## Challenge a:
Write out the part of the listing from the line containing "How do I perform: Select the All filter?" through the line containing "[x=67, y=431]" as a numbered list, leaving out blank lines.

## Passage given:
Keep up the good work and please continue to enlighten those of us who are a bit thicker (or maybe just slower) than the rest.

Comment 12 by Tony Garcia posted on 7/11/2009 at 8:30 AM

Thanks for this post, Ray. It really got me thinking about how I was much like Keith not too long ago and the road I took in my quest for knowledge. Before I knew it, it became a blog post!

Comment 13 by Keith Homel posted on 7/11/2009 at 11:16 AM

Wow. I write an email and I get a great blog post from Ray. Thanks Ray! Great info, and info that I can trust to boot. Fantastic.

Comment 14 by Scott posted on 7/11/2009 at 5:12 PM

Great post. A co-worker and I both read Jay's article and we both took something a little different away from it. I concentrated more on the parts about making sure people just starting out in CF weren't being immediately pushed towards OO and frameworks. Let them learn the basics, become comfortable and *then* start to explore and experiment in the more complex concepts. I've been doing CF for a long time (Allaire was still at Fresh Pond in Cambridge even) and that progression seemed to work best. It seemed like every time I looked, there was something new to learn. It never got (gets) stale that way, it's always exciting.

## Records shown:
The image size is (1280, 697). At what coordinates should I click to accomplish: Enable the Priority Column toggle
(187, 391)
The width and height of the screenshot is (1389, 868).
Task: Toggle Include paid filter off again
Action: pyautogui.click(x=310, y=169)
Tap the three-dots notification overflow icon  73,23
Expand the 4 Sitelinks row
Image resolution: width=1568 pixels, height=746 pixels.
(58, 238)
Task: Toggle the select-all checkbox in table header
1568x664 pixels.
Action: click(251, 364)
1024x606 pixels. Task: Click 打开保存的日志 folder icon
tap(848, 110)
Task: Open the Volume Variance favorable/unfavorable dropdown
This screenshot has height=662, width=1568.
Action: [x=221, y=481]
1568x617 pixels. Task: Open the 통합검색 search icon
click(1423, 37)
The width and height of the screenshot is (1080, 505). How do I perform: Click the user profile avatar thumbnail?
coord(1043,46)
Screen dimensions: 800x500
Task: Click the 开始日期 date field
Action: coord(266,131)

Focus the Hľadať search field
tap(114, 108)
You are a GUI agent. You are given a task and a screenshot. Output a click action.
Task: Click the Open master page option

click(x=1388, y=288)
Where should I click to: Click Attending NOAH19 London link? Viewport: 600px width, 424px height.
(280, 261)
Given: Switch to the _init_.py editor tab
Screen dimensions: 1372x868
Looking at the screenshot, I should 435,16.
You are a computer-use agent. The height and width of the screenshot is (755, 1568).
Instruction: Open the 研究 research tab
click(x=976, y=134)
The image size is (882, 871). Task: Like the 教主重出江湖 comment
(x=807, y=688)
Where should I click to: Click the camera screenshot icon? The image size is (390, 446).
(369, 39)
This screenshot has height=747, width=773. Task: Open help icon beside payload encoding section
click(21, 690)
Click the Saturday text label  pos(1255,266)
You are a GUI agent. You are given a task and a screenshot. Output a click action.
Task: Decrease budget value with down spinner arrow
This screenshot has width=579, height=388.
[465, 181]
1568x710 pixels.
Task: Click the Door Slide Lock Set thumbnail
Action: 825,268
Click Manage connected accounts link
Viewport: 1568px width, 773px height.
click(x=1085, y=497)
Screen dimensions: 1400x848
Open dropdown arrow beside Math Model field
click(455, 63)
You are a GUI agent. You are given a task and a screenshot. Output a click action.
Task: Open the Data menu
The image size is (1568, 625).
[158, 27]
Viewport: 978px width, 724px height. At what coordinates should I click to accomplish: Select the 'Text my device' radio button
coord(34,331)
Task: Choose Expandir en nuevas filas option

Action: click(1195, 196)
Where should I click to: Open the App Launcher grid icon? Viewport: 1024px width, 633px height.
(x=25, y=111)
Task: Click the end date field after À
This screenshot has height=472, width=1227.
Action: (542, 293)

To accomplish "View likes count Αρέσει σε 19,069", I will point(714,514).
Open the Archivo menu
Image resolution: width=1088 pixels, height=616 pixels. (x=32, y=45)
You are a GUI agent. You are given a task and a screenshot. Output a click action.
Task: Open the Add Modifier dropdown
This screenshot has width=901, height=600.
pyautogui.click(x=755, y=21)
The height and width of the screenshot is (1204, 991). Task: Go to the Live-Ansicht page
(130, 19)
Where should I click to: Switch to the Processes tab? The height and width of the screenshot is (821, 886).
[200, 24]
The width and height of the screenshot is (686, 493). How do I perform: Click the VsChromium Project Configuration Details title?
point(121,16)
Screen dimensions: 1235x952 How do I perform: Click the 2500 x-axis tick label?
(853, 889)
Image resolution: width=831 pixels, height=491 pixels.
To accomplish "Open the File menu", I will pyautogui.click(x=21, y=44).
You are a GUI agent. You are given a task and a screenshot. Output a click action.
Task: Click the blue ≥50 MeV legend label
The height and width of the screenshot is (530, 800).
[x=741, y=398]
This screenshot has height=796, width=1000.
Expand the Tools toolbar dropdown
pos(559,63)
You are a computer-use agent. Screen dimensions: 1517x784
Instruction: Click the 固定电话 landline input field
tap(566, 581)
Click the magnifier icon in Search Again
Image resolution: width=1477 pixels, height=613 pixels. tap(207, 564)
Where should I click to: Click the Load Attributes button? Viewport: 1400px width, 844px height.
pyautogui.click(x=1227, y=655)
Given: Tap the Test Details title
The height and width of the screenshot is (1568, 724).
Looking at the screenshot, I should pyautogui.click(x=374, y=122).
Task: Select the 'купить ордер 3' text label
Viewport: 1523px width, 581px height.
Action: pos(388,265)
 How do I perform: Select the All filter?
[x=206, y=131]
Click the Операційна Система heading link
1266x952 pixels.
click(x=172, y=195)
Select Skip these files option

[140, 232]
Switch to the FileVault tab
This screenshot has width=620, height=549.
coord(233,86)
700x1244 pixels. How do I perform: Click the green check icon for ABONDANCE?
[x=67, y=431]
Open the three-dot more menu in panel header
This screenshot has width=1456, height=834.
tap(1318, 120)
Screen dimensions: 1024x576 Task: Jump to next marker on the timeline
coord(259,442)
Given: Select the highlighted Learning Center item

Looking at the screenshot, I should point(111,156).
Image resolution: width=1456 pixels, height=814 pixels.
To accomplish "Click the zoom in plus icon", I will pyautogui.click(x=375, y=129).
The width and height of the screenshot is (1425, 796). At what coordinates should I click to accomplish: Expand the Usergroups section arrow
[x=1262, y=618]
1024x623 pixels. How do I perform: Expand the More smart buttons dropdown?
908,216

## Challenge b:
Continue the blog comment thread from where it stops.

## Response a:
1.  How do I perform: Select the All filter?
2. [x=206, y=131]
3. Click the Операційна Система heading link
4. 1266x952 pixels.
5. click(x=172, y=195)
6. Select Skip these files option
7. [140, 232]
8. Switch to the FileVault tab
9. This screenshot has width=620, height=549.
10. coord(233,86)
11. 700x1244 pixels. How do I perform: Click the green check icon for ABONDANCE?
12. [x=67, y=431]

## Response b:
My biggest pet peeve (and it really goes to all dev. communities) is when I'm in a forum and someone new asks a simple question and provides a code sample. They've come there to seek assistance and it seems the first thing that happens is that 2 or 3 'experts' who've apparently forgotten that they haven't always known it all, start to berate him/her because they 'should be using x framework' or they shouldn't put their querys in the page with their display code. The worst part is that they never even come close to helping the person with their problem. That really turns new people off.
To your (and alot of others, don't get me wrong) I've never seen that from you. We all tend to harp on our favorite methods, frameworks, coding styles, etc. but that's because we tend to stick to our comfort zone. It's what we know best.
My biggest takeaway from this (and by this I mean the entire debate) is that we need to encourage and instruct newer developers and make sure they know all that's available to them. That's CF's biggest strength and that's what community should be about.
Sorry for the long reply, but thanks for letting me bring my soapbox to the party.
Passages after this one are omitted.